Friday, December 9, 2011

December II

One of the future technologies for non-volatile storage is perceived to be the "racetrack" memory, developped in the IBM labs.
Looks like we are another step closer to making this a feasible alternative to Flash-Memory (as its used today in SSD devices).
See the press release and the detailled comment from Computerworld.

On a funny note, ome reading here about China and the Chinese from my favorite Insdustry Analyst and Frequent Traveler Steve D. at ESG.

Monday, December 5, 2011

December

To start with today, let's resume the cloud topic from my last post.

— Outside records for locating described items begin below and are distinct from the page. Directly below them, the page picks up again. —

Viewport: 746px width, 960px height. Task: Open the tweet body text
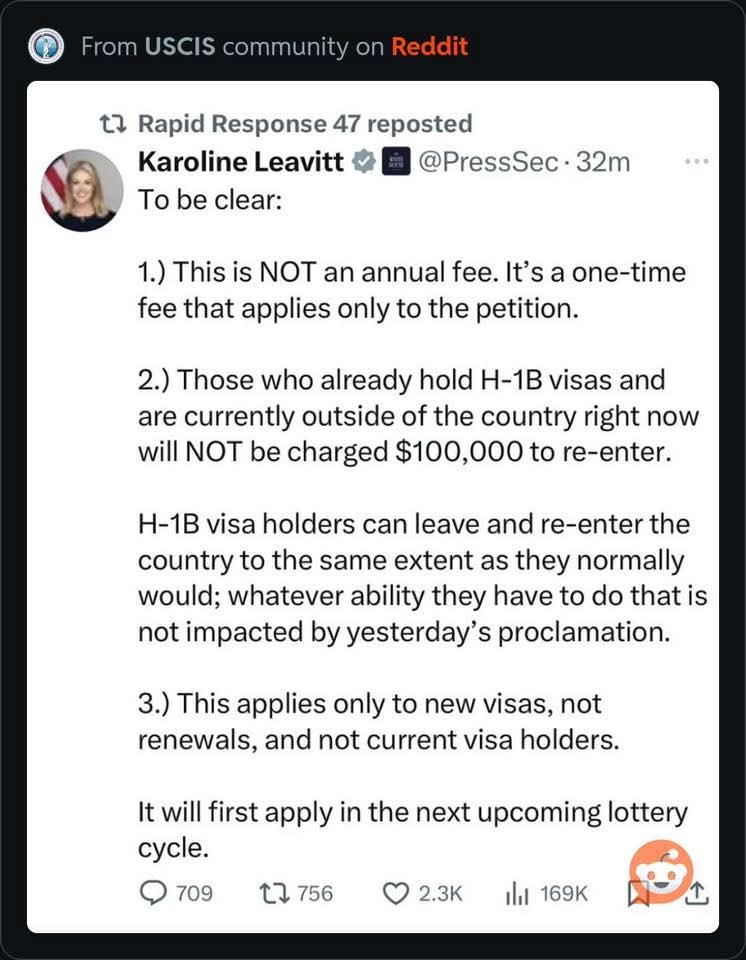point(422,523)
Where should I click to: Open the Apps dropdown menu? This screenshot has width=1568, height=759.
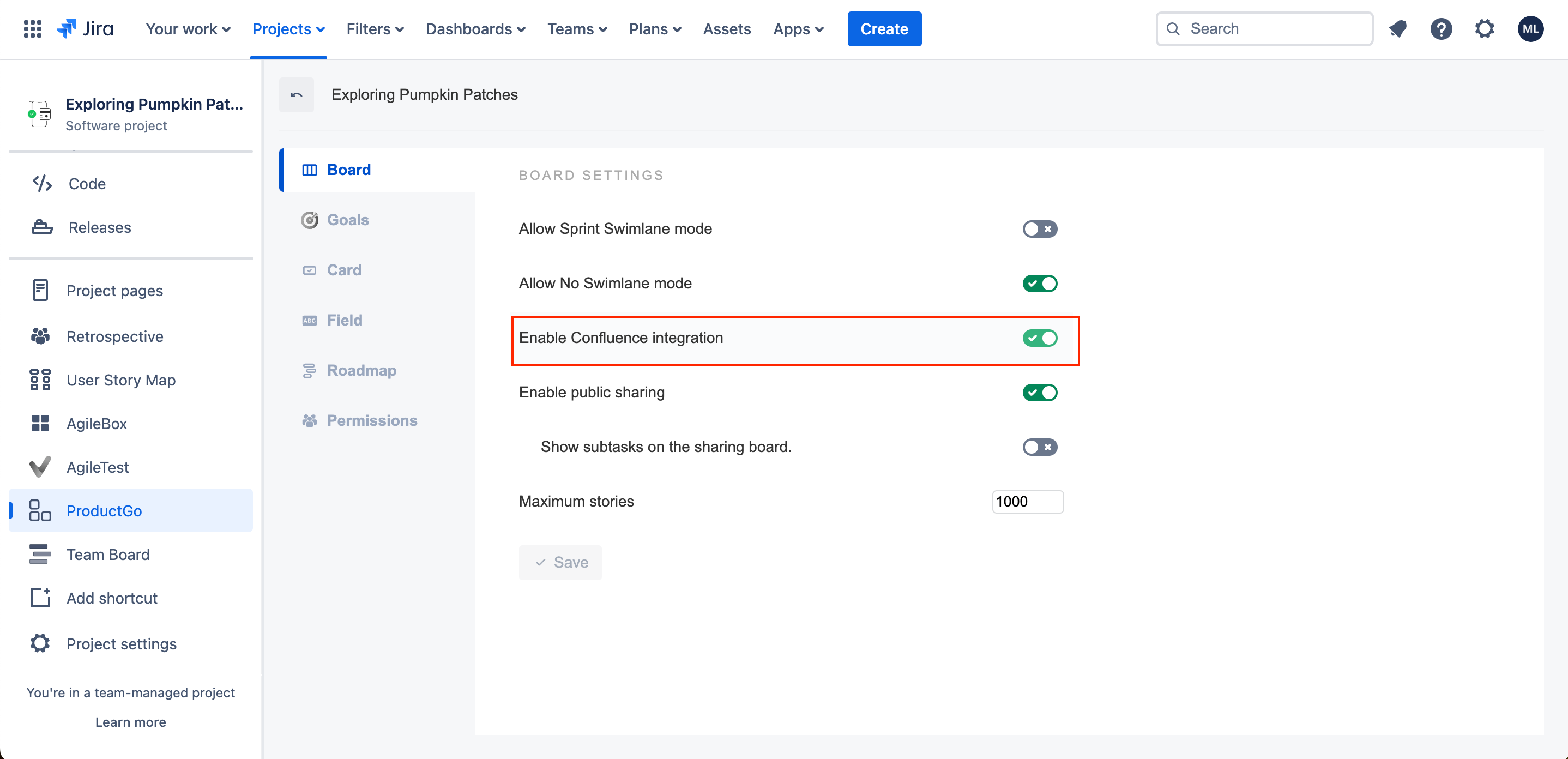click(x=798, y=28)
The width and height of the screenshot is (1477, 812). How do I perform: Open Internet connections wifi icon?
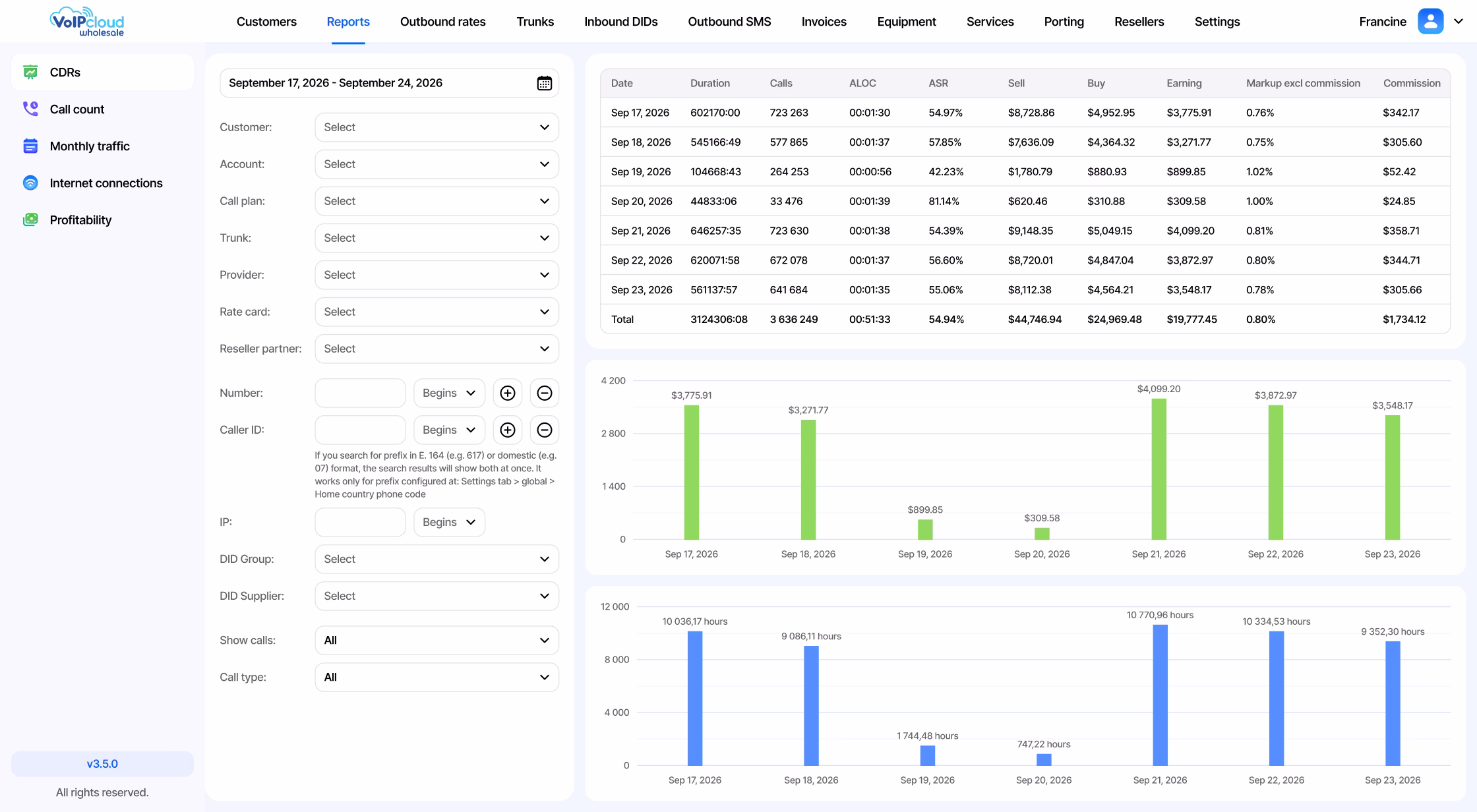point(30,183)
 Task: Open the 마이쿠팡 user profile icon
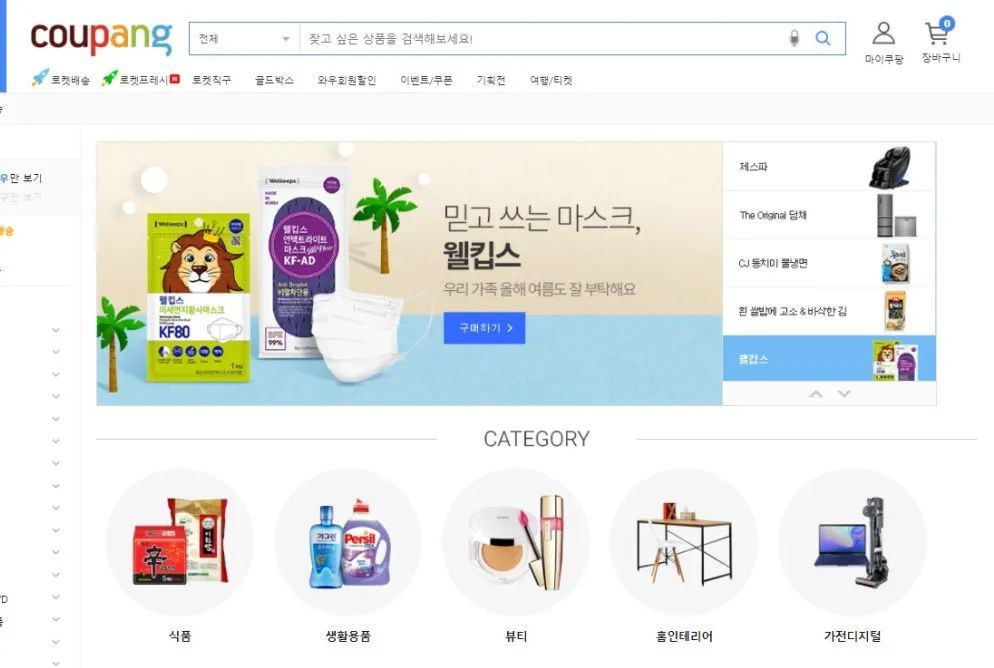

Here's another great summary (by Steve Duplessie) on how, where, and when cloud storage and cloud services may make sense:

"Why do people use these services? Because A: doing it yourself SUCKS, and B: the cost of letting someone else deal with it is at the inflection point–it’s becoming inarguable when you know that A: it sucks to do yourself and B: it’s now cheaper to do it elsewhere."


The current flooding in Thailand is a terrible event and our hearts go out to the people effected and those working to resolve it!

The flooding and its consequences will affect the HDD industry in many ways for the next couple of months as this Computerworld article lines out:

"In the first half of 2011, Thailand accounted for 40% to 45% of worldwide hard disk drive production! As of early November, nearly half of Thailand's production was directly affected by the flooding."



An intersting move from NetApp to add another flavor of scale-out NAS to their product lineup. According to this article here, they plan to bundle LUSTRE, the open source high performance file system, with their E-Series arrays (aka LSI!) to create a scale-out NAS system for the HPC market.



And lastly, the Q3 2011 IDC numbers are in: the worldwide disk market grew to $7.6 Mio in revenue and capacity shipped increased by 31% (y/y) to reach 5.4 EB (Exabytes) or 5429 PB (Petabytes) for the quarter!